* Task requirements *
Reproduce the entries between the line holding "This screenshot has width=864, height=457." and the line holding "coord(468,121)", inclusive, and give only those lines. Keep the requests unchanged, but multiply every coordinate in the answers by 1.65 and round to whole numbers, with halves rounded up.

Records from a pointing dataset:
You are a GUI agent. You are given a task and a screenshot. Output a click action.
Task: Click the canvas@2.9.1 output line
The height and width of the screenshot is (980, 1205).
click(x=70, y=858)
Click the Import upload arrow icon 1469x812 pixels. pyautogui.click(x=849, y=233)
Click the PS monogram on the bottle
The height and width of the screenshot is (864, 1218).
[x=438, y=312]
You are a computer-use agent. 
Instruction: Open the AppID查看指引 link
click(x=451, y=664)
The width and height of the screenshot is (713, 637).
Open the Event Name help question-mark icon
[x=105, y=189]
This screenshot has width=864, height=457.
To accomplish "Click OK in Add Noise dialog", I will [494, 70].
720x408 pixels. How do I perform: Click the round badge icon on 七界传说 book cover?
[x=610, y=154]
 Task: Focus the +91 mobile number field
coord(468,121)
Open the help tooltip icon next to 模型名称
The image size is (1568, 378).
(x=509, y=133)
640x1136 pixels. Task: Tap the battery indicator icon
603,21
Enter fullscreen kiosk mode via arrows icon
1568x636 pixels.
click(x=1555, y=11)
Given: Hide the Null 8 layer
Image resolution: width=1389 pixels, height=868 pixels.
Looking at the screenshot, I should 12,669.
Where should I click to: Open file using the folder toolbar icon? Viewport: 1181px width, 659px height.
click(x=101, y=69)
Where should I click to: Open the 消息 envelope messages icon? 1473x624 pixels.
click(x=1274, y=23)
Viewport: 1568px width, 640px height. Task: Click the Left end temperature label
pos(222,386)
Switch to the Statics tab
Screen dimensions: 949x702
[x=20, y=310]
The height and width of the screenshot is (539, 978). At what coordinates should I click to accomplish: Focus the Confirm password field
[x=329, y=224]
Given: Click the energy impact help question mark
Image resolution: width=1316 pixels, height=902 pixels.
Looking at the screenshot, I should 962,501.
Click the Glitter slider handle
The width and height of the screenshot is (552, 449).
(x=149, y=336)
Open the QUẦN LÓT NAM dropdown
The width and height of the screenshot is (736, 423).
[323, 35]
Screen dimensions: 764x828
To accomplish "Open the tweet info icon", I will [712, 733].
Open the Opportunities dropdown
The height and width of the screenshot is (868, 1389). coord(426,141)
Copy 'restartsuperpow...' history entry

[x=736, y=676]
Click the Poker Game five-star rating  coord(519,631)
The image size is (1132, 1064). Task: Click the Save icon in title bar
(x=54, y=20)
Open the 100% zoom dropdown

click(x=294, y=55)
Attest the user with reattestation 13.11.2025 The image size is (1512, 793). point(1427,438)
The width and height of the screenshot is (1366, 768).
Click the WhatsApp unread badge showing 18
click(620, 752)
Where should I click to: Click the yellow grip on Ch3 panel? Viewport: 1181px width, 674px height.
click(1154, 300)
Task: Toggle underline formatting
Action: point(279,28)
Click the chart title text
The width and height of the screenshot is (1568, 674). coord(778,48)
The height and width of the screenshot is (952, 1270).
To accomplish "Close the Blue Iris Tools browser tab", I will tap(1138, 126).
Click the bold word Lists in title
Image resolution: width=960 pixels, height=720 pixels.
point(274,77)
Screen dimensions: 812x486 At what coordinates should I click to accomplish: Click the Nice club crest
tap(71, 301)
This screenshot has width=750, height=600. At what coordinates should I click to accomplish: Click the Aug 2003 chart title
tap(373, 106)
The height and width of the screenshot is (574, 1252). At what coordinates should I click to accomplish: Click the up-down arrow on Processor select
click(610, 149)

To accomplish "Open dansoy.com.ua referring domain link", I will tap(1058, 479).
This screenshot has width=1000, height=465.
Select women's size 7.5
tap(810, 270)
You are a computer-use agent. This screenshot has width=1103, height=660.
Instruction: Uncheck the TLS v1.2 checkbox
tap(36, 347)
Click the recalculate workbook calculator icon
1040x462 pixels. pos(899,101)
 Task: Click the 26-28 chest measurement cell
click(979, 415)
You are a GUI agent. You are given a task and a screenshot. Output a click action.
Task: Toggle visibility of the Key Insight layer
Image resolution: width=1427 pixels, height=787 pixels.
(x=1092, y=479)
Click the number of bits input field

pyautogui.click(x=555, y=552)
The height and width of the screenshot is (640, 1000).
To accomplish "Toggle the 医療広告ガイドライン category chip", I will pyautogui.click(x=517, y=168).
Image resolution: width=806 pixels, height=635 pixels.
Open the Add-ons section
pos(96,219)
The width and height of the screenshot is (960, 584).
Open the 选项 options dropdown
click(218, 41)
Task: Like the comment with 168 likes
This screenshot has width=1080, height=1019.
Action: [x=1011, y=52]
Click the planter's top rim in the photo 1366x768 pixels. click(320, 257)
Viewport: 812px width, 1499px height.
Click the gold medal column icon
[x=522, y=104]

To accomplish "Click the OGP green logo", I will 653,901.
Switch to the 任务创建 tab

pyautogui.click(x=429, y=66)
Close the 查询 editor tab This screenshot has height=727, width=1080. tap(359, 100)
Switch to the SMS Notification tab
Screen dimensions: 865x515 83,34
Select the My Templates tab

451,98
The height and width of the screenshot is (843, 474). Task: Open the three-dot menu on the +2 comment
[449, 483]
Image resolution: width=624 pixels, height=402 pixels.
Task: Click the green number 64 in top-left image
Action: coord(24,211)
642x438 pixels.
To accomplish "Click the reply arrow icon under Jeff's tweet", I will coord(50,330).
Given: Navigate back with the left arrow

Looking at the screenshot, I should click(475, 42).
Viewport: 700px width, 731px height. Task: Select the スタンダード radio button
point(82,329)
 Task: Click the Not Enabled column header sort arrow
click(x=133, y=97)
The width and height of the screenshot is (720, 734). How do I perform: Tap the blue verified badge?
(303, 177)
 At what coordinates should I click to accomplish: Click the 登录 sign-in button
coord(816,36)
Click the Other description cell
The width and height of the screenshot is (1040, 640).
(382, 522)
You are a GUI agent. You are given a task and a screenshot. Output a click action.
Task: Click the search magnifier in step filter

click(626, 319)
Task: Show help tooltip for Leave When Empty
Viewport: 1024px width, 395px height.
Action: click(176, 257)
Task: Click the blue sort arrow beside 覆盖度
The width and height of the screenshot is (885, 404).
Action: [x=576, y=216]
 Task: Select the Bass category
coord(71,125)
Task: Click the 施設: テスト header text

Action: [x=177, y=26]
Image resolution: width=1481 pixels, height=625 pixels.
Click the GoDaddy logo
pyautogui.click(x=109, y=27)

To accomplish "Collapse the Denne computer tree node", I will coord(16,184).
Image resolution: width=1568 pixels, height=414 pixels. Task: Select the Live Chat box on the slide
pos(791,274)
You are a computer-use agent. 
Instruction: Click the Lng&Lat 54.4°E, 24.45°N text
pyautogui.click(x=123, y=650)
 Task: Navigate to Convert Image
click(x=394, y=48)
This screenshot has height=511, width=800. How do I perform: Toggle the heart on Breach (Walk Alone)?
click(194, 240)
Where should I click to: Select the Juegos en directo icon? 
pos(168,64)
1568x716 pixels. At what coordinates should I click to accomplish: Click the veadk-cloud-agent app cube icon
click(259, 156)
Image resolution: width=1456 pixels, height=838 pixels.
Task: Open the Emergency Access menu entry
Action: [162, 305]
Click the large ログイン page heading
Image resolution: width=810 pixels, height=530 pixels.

* Solved problem *
This screenshot has width=864, height=457.
To accomplish "Click OK in Add Noise dialog", I will [815, 116].
720x408 pixels. How do I perform: Click the round badge icon on 七界传说 book cover?
[x=1007, y=254]
 Task: Focus the +91 mobile number field
coord(772,200)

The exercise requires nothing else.